------ Exercise data
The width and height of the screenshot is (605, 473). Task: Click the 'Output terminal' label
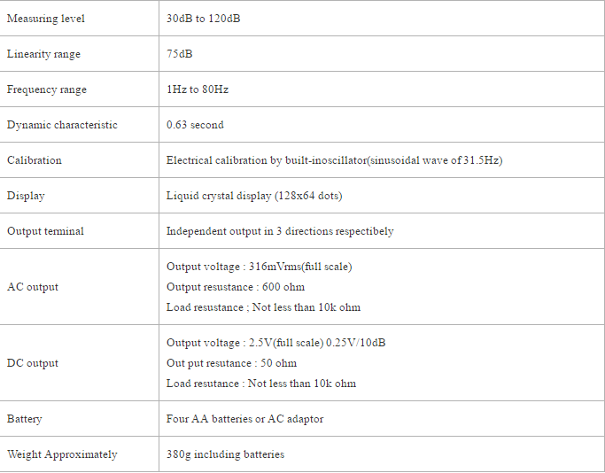point(45,231)
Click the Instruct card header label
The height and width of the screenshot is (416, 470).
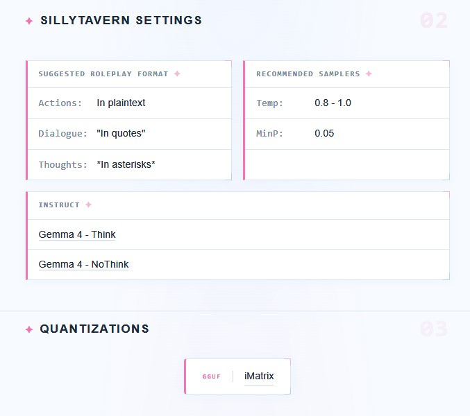click(59, 205)
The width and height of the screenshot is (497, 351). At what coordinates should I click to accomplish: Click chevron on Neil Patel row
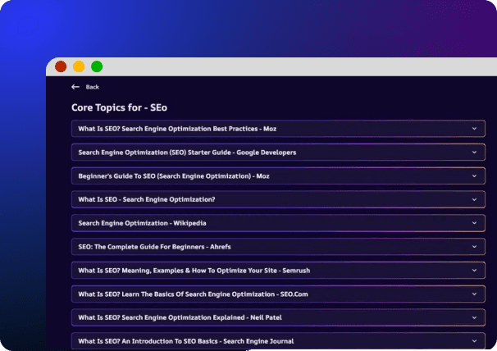coord(474,317)
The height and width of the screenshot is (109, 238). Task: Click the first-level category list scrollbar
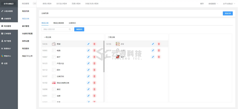click(x=104, y=57)
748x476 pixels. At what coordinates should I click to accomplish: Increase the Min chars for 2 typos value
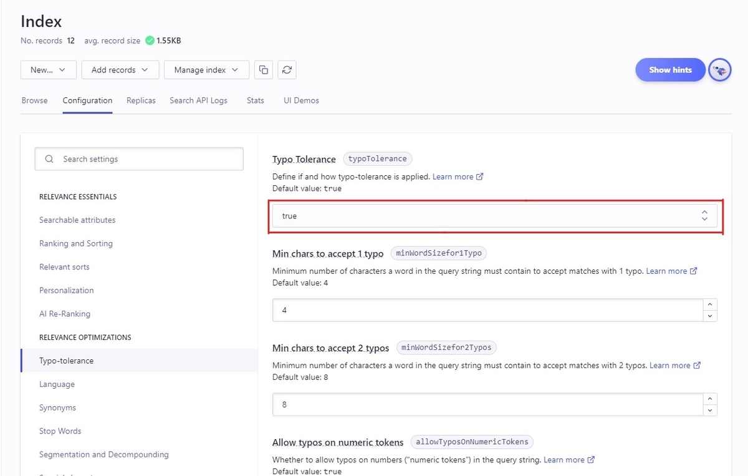tap(710, 399)
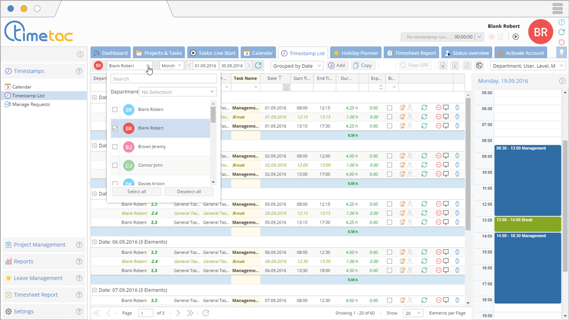The height and width of the screenshot is (320, 569).
Task: Click the red power logout icon
Action: click(561, 42)
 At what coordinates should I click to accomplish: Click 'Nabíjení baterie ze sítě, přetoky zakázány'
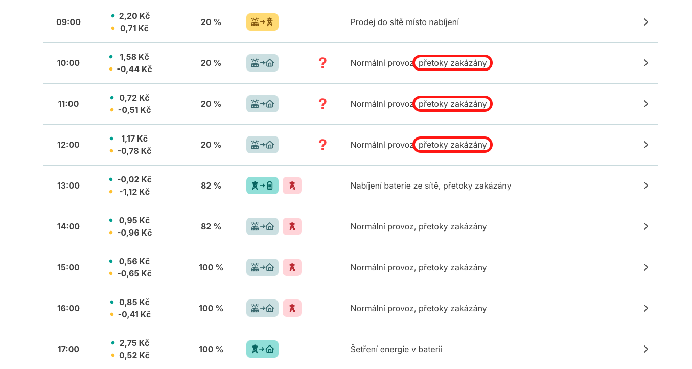[430, 186]
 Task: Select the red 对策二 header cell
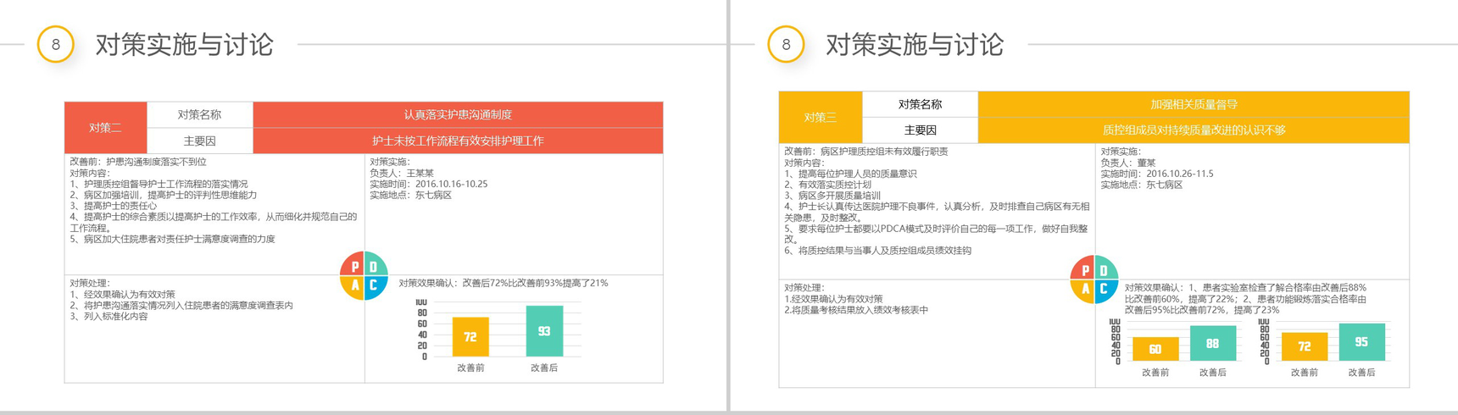tap(106, 128)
------------
## What the task asks
Would you set down every line of the data above exactly, skipping the pictures?

## Answer section
The width and height of the screenshot is (605, 473). Task: Click the 'Output terminal' label
point(45,231)
Click the Instruct card header label
The height and width of the screenshot is (416, 470).
click(59, 205)
The width and height of the screenshot is (497, 351). At what coordinates should I click to accomplish: Click chevron on Neil Patel row
coord(474,317)
The height and width of the screenshot is (109, 238). Task: Click the first-level category list scrollbar
click(x=104, y=57)
748x476 pixels. At what coordinates should I click to accomplish: Increase the Min chars for 2 typos value
tap(710, 399)
The height and width of the screenshot is (320, 569).
Task: Click the red power logout icon
Action: click(561, 42)
 At what coordinates should I click to accomplish: Click 'Nabíjení baterie ze sítě, přetoky zakázány'
[430, 186]
 Task: Select the red 对策二 header cell
tap(106, 128)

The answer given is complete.